No different from the way traditional debt markets have operated for centuries, a functioning decentralized debt market will also require a risk free yield curve that will form the basis for other rates for borrowing and landing, staking or frankly anywhere digital assets are risked in exchange for some return. Additionally, once a yield curve is established, developers can build additional features for assessing the borrowing risk profiles of specific blockchains – tools such as rating mechanisms.

A Global Blockchain Debt Market

Most importantly, in the end, the influence of this decentralized rate curve will extend far beyond digital assets. Global debt markets, in their entirety, will migrate to blockchain. The benefits of enterprise scale loans in a decentralized ecosystem are simply unrivaled by the traditional lending market.

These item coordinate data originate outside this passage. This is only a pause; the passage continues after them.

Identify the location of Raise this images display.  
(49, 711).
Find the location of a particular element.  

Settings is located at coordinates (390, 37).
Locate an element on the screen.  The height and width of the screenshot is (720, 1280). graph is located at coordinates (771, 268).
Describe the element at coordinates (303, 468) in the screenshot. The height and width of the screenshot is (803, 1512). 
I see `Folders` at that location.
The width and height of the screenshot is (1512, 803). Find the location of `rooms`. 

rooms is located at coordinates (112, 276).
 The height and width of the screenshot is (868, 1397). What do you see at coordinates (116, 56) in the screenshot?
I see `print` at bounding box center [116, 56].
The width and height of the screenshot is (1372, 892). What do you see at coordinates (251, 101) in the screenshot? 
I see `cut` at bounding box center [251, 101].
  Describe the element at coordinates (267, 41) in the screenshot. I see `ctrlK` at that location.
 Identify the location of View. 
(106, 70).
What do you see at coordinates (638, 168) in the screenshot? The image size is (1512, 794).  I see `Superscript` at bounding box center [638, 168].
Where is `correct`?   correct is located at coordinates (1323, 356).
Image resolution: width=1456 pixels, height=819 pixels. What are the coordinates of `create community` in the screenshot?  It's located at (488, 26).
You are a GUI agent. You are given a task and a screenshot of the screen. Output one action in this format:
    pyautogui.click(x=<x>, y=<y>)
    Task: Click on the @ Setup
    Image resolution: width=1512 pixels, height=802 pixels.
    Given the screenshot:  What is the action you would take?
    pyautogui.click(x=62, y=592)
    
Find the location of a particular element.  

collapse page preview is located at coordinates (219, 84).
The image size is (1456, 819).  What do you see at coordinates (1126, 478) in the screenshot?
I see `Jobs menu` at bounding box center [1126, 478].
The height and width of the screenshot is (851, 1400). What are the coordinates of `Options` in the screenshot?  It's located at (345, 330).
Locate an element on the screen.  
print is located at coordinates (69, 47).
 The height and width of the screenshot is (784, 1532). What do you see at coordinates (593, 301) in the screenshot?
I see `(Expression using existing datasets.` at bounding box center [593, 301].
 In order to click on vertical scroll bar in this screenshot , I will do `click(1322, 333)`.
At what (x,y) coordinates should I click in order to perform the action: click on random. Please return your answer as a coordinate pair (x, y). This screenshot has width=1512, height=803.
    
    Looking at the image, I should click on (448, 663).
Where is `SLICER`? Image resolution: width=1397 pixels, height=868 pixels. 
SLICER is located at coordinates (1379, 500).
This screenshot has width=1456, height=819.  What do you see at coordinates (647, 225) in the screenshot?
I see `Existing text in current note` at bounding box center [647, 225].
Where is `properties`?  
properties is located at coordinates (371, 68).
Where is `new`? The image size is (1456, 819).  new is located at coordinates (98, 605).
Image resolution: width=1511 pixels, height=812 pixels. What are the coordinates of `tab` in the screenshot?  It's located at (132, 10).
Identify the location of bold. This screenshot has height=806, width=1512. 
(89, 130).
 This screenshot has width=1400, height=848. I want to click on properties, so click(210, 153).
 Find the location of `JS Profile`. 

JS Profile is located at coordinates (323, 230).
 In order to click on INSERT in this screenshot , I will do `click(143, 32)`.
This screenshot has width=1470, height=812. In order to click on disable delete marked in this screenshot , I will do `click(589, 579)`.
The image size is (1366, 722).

While traditional bank debt financing is bureaucratic, slow and subject to complex decision making and due diligence processes, decentralized lending works through self-executing smart contracts, which process loan requests rapidly and objectively. Furthermore, smart contracts are less subject to the adverse influence of human bias and prejudice. Ultimately, these efficiencies reduce the burden on both borrowers and lenders and alleviate friction that can limit financial activity.

I am certain that enterprises, individuals, and even governments will move towards trading debt on sovereign blockchains. However, systemic changes need to be made to the underlying industry. By starting with a term structure of interest rates and developing follow-on tools, DeFi borrowing and lending will have the maturity to realize its potential and fundamentally alter the world of finance.

The views and opinions expressed herein are the views and opinions of the author and do not necessarily reflect those of Nasdaq, Inc.